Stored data
-- -- --

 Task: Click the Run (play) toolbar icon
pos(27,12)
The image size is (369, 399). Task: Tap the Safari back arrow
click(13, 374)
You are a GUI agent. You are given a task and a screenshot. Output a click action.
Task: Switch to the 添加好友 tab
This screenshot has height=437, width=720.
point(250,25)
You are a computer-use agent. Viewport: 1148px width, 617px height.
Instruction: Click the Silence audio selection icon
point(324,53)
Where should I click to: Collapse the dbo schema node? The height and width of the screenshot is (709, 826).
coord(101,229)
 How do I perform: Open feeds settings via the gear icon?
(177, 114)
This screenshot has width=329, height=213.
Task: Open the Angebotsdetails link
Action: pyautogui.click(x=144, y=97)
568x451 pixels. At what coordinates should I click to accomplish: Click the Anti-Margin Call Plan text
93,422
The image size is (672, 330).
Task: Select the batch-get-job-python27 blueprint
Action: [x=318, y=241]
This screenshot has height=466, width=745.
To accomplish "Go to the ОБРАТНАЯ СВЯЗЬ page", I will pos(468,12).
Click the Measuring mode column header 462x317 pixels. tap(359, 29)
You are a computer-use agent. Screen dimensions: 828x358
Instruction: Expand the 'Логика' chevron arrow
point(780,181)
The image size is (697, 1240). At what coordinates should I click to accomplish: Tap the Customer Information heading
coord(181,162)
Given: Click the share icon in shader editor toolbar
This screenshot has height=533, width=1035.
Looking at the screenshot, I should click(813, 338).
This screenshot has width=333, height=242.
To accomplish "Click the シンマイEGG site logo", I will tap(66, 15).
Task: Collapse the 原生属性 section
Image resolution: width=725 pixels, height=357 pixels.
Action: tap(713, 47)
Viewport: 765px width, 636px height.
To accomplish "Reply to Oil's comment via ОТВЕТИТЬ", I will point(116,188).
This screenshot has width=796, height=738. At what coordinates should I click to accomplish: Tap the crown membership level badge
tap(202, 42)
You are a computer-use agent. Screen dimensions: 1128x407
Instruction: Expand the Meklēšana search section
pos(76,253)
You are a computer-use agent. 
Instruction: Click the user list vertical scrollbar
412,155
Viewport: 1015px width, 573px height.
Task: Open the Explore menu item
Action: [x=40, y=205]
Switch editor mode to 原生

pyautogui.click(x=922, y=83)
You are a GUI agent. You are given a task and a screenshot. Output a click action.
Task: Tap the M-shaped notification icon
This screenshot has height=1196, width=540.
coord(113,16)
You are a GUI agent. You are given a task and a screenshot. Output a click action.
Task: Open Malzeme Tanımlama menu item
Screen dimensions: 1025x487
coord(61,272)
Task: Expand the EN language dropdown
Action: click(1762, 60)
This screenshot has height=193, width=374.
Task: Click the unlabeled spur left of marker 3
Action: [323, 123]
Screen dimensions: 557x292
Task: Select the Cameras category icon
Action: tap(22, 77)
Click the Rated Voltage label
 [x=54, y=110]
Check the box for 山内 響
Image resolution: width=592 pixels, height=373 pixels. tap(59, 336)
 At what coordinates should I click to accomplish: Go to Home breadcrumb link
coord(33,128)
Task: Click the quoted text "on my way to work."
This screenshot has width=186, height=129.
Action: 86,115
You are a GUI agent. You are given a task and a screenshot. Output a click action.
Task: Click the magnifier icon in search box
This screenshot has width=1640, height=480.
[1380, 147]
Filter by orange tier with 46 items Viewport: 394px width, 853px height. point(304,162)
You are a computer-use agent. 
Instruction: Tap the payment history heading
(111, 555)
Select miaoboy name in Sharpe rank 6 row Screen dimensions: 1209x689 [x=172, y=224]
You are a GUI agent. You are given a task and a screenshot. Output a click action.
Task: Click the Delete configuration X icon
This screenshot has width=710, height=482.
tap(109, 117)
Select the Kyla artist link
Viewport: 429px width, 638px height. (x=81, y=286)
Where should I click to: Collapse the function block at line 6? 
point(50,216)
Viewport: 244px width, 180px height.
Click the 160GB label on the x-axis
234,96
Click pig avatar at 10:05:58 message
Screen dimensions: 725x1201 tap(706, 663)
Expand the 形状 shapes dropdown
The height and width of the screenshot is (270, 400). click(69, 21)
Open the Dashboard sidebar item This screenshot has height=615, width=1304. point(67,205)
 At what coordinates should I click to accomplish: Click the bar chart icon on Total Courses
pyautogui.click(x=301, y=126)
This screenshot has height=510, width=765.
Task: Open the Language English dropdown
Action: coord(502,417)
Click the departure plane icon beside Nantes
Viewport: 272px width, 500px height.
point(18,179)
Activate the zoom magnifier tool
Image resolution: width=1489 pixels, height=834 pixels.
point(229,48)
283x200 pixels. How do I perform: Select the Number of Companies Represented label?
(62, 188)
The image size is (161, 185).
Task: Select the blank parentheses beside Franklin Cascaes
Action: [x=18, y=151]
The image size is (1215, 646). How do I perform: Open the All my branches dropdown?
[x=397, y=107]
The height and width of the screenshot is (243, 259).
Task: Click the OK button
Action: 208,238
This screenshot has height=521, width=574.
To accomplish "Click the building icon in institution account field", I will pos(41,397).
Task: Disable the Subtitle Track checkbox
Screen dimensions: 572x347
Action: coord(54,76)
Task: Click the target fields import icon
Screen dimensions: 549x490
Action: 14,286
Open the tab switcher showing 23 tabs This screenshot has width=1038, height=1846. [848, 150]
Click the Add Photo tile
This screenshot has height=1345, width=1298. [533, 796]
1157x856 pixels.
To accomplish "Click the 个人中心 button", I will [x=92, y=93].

-- -- --

- [Problem]: Each line of the data should be reproduced exactly as it appears.

- [Answer area]:
 Task: Click the Run (play) toolbar icon
pos(27,12)
The image size is (369, 399). Task: Tap the Safari back arrow
click(13, 374)
You are a GUI agent. You are given a task and a screenshot. Output a click action.
Task: Switch to the 添加好友 tab
This screenshot has height=437, width=720.
point(250,25)
You are a computer-use agent. Viewport: 1148px width, 617px height.
Instruction: Click the Silence audio selection icon
point(324,53)
Where should I click to: Collapse the dbo schema node? The height and width of the screenshot is (709, 826).
coord(101,229)
 How do I perform: Open feeds settings via the gear icon?
(177, 114)
This screenshot has width=329, height=213.
Task: Open the Angebotsdetails link
Action: pyautogui.click(x=144, y=97)
568x451 pixels. At what coordinates should I click to accomplish: Click the Anti-Margin Call Plan text
93,422
The image size is (672, 330).
Task: Select the batch-get-job-python27 blueprint
Action: [x=318, y=241]
This screenshot has height=466, width=745.
To accomplish "Go to the ОБРАТНАЯ СВЯЗЬ page", I will pos(468,12).
Click the Measuring mode column header 462x317 pixels. tap(359, 29)
You are a computer-use agent. Screen dimensions: 828x358
Instruction: Expand the 'Логика' chevron arrow
point(780,181)
The image size is (697, 1240). At what coordinates should I click to accomplish: Tap the Customer Information heading
coord(181,162)
Given: Click the share icon in shader editor toolbar
This screenshot has height=533, width=1035.
Looking at the screenshot, I should click(813, 338).
This screenshot has width=333, height=242.
To accomplish "Click the シンマイEGG site logo", I will tap(66, 15).
Task: Collapse the 原生属性 section
Image resolution: width=725 pixels, height=357 pixels.
Action: tap(713, 47)
Viewport: 765px width, 636px height.
To accomplish "Reply to Oil's comment via ОТВЕТИТЬ", I will point(116,188).
This screenshot has width=796, height=738. At what coordinates should I click to accomplish: Tap the crown membership level badge
tap(202, 42)
You are a computer-use agent. Screen dimensions: 1128x407
Instruction: Expand the Meklēšana search section
pos(76,253)
You are a computer-use agent. 
Instruction: Click the user list vertical scrollbar
412,155
Viewport: 1015px width, 573px height.
Task: Open the Explore menu item
Action: [x=40, y=205]
Switch editor mode to 原生

pyautogui.click(x=922, y=83)
You are a GUI agent. You are given a task and a screenshot. Output a click action.
Task: Tap the M-shaped notification icon
This screenshot has height=1196, width=540.
coord(113,16)
You are a GUI agent. You are given a task and a screenshot. Output a click action.
Task: Open Malzeme Tanımlama menu item
Screen dimensions: 1025x487
coord(61,272)
Task: Expand the EN language dropdown
Action: click(1762, 60)
This screenshot has height=193, width=374.
Task: Click the unlabeled spur left of marker 3
Action: [323, 123]
Screen dimensions: 557x292
Task: Select the Cameras category icon
Action: tap(22, 77)
Click the Rated Voltage label
 [x=54, y=110]
Check the box for 山内 響
Image resolution: width=592 pixels, height=373 pixels. tap(59, 336)
 At what coordinates should I click to accomplish: Go to Home breadcrumb link
coord(33,128)
Task: Click the quoted text "on my way to work."
This screenshot has width=186, height=129.
Action: 86,115
You are a GUI agent. You are given a task and a screenshot. Output a click action.
Task: Click the magnifier icon in search box
This screenshot has width=1640, height=480.
[1380, 147]
Filter by orange tier with 46 items Viewport: 394px width, 853px height. point(304,162)
You are a computer-use agent. 
Instruction: Tap the payment history heading
(111, 555)
Select miaoboy name in Sharpe rank 6 row Screen dimensions: 1209x689 [x=172, y=224]
You are a GUI agent. You are given a task and a screenshot. Output a click action.
Task: Click the Delete configuration X icon
This screenshot has width=710, height=482.
tap(109, 117)
Select the Kyla artist link
Viewport: 429px width, 638px height. (x=81, y=286)
Where should I click to: Collapse the function block at line 6? 
point(50,216)
Viewport: 244px width, 180px height.
Click the 160GB label on the x-axis
234,96
Click pig avatar at 10:05:58 message
Screen dimensions: 725x1201 tap(706, 663)
Expand the 形状 shapes dropdown
The height and width of the screenshot is (270, 400). click(69, 21)
Open the Dashboard sidebar item This screenshot has height=615, width=1304. point(67,205)
 At what coordinates should I click to accomplish: Click the bar chart icon on Total Courses
pyautogui.click(x=301, y=126)
This screenshot has height=510, width=765.
Task: Open the Language English dropdown
Action: coord(502,417)
Click the departure plane icon beside Nantes
Viewport: 272px width, 500px height.
point(18,179)
Activate the zoom magnifier tool
Image resolution: width=1489 pixels, height=834 pixels.
point(229,48)
283x200 pixels. How do I perform: Select the Number of Companies Represented label?
(62, 188)
The image size is (161, 185).
Task: Select the blank parentheses beside Franklin Cascaes
Action: [x=18, y=151]
The image size is (1215, 646). How do I perform: Open the All my branches dropdown?
[x=397, y=107]
The height and width of the screenshot is (243, 259).
Task: Click the OK button
Action: 208,238
This screenshot has height=521, width=574.
To accomplish "Click the building icon in institution account field", I will pos(41,397).
Task: Disable the Subtitle Track checkbox
Screen dimensions: 572x347
Action: coord(54,76)
Task: Click the target fields import icon
Screen dimensions: 549x490
Action: 14,286
Open the tab switcher showing 23 tabs This screenshot has width=1038, height=1846. [848, 150]
Click the Add Photo tile
This screenshot has height=1345, width=1298. [533, 796]
1157x856 pixels.
To accomplish "Click the 个人中心 button", I will [x=92, y=93].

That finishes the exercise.